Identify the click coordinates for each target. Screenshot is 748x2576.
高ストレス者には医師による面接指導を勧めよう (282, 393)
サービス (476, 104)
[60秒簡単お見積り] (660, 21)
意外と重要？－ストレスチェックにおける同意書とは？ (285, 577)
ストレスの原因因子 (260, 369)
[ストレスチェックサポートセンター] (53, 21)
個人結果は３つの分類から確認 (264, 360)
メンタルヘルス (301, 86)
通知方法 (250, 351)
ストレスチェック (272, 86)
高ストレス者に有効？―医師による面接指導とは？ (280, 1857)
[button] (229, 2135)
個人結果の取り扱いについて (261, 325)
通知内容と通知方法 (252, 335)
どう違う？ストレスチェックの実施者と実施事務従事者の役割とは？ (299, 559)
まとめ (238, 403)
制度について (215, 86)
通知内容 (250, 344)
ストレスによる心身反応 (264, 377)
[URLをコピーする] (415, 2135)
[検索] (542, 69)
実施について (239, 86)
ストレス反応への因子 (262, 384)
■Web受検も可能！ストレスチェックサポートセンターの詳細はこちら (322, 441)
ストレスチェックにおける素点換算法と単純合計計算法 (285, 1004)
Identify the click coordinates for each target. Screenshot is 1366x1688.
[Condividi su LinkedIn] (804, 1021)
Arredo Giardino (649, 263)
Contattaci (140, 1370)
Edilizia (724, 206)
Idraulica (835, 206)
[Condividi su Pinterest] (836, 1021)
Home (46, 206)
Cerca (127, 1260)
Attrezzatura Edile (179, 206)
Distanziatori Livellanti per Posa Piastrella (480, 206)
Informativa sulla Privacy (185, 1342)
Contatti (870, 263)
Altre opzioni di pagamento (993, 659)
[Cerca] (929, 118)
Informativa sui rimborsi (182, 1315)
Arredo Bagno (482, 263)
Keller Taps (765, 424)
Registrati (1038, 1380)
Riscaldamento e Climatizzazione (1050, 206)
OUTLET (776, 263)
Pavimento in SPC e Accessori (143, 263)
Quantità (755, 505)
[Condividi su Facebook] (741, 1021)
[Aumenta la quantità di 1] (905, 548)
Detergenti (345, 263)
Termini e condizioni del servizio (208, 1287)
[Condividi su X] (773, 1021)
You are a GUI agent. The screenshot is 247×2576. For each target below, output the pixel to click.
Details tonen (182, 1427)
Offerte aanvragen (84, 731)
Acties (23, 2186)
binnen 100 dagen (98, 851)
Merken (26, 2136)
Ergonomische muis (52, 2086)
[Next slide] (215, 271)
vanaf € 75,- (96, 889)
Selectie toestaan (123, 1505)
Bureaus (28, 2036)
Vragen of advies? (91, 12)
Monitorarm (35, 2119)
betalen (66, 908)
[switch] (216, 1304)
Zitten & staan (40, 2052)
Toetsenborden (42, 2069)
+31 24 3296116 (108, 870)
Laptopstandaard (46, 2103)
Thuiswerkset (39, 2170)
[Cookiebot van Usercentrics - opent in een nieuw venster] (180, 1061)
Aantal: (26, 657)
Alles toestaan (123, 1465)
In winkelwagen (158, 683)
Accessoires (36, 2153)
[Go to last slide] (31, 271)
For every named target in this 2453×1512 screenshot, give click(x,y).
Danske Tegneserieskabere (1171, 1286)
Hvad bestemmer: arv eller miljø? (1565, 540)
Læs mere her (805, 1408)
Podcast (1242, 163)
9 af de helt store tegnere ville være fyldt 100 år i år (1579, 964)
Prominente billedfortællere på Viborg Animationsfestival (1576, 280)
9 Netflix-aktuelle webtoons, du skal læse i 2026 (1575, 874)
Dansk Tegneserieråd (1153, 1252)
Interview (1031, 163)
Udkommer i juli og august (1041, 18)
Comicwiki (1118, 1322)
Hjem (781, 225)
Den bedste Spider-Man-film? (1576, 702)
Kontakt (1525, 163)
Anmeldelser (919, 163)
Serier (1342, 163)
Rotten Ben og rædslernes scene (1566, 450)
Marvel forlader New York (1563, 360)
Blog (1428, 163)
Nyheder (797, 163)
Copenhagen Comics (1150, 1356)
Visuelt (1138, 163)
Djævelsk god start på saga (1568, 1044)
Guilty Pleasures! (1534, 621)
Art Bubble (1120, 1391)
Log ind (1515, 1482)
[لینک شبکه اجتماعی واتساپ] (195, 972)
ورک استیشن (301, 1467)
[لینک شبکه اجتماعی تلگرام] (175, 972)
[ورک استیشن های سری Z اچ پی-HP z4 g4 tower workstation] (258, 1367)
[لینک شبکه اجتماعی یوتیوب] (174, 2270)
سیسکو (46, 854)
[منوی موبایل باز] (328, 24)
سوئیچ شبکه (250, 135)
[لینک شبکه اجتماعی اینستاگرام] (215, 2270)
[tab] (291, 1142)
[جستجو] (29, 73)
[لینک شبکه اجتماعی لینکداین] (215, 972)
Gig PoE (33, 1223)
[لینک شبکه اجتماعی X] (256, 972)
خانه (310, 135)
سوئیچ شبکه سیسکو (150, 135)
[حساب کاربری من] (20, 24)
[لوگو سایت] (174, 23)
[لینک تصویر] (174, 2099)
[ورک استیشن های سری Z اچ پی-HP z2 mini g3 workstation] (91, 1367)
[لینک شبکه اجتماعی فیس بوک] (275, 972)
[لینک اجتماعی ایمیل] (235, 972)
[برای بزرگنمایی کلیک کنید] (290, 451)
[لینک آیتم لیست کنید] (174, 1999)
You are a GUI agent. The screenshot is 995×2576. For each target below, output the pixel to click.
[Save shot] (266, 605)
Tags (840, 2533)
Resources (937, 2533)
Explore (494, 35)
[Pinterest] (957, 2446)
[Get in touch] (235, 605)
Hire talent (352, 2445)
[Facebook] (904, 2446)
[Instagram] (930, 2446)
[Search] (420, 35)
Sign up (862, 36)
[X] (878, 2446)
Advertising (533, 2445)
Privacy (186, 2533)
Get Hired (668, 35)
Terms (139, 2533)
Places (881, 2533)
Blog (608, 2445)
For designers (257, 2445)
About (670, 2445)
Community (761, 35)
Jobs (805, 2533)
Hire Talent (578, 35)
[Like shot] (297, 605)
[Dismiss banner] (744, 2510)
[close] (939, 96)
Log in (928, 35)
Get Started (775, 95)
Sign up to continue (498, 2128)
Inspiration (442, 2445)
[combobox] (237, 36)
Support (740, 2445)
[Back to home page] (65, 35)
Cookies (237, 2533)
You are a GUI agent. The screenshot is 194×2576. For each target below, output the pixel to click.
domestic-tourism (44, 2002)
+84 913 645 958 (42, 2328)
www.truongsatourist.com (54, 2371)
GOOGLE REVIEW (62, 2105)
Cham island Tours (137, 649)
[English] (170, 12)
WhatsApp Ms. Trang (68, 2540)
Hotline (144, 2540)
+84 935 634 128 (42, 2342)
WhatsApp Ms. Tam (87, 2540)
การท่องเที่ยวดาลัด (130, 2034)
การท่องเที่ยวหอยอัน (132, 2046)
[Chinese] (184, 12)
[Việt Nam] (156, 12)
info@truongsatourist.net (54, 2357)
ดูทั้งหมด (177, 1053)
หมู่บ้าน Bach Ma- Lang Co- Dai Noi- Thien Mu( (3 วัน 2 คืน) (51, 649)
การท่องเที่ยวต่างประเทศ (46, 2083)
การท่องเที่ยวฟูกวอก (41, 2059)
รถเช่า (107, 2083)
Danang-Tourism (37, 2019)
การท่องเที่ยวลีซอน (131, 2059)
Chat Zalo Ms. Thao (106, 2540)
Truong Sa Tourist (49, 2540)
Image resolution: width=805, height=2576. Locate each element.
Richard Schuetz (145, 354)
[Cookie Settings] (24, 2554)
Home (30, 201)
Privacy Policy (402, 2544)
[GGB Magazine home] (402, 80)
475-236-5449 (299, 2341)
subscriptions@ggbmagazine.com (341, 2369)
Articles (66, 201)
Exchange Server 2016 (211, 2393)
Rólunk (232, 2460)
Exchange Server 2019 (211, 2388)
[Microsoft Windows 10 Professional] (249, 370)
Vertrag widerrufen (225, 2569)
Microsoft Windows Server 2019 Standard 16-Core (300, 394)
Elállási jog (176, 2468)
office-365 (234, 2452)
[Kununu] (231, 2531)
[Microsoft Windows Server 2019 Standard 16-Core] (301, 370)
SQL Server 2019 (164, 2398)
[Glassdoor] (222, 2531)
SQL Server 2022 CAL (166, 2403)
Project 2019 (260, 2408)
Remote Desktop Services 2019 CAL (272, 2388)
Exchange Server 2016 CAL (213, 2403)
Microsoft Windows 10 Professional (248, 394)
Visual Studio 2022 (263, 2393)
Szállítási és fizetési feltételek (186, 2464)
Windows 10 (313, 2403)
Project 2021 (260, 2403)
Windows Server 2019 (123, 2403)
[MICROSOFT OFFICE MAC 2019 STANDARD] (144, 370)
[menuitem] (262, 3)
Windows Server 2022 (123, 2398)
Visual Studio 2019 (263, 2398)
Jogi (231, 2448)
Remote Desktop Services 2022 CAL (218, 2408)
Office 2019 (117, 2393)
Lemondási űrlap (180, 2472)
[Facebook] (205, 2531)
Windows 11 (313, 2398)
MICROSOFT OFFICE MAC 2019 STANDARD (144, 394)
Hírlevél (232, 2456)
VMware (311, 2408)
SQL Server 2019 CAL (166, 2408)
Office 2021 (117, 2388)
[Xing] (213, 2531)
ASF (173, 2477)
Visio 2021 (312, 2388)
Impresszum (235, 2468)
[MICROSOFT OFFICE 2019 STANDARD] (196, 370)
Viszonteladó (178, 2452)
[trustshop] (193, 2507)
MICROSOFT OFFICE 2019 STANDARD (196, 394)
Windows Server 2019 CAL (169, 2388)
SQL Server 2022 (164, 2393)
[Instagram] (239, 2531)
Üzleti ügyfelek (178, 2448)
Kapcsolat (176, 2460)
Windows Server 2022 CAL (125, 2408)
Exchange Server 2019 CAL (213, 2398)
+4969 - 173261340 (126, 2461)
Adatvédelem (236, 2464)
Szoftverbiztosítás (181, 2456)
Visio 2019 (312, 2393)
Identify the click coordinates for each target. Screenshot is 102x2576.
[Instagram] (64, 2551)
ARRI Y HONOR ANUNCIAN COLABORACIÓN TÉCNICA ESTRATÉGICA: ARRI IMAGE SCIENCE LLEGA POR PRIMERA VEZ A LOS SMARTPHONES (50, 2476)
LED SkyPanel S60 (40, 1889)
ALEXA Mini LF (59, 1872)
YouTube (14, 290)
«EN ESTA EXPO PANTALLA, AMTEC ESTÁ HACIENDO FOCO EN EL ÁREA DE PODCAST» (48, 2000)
★ ★ ★ ★ ★ ★ ★
Look above for the line with "Jogi (231, 2448)"; retype exactly that line, every line after it up to the line with "[Instagram] (64, 2551)", and that line too, nothing else.

Jogi (231, 2448)
Remote Desktop Services 2022 CAL (218, 2408)
Office 2019 (117, 2393)
Lemondási űrlap (180, 2472)
[Facebook] (205, 2531)
Windows 11 (313, 2398)
MICROSOFT OFFICE MAC 2019 STANDARD (144, 394)
Hírlevél (232, 2456)
VMware (311, 2408)
SQL Server 2019 CAL (166, 2408)
Office 2021 (117, 2388)
[Xing] (213, 2531)
ASF (173, 2477)
Visio 2021 (312, 2388)
Impresszum (235, 2468)
[MICROSOFT OFFICE 2019 STANDARD] (196, 370)
Viszonteladó (178, 2452)
[trustshop] (193, 2507)
MICROSOFT OFFICE 2019 STANDARD (196, 394)
Windows Server 2019 CAL (169, 2388)
SQL Server 2022 (164, 2393)
[Instagram] (239, 2531)
Üzleti ügyfelek (178, 2448)
Kapcsolat (176, 2460)
Windows Server 2022 CAL (125, 2408)
Exchange Server 2019 CAL (213, 2398)
+4969 - 173261340 (126, 2461)
Adatvédelem (236, 2464)
Szoftverbiztosítás (181, 2456)
Visio 2019 (312, 2393)
Identify the click coordinates for each target. Screenshot is 102x2576.
[Instagram] (64, 2551)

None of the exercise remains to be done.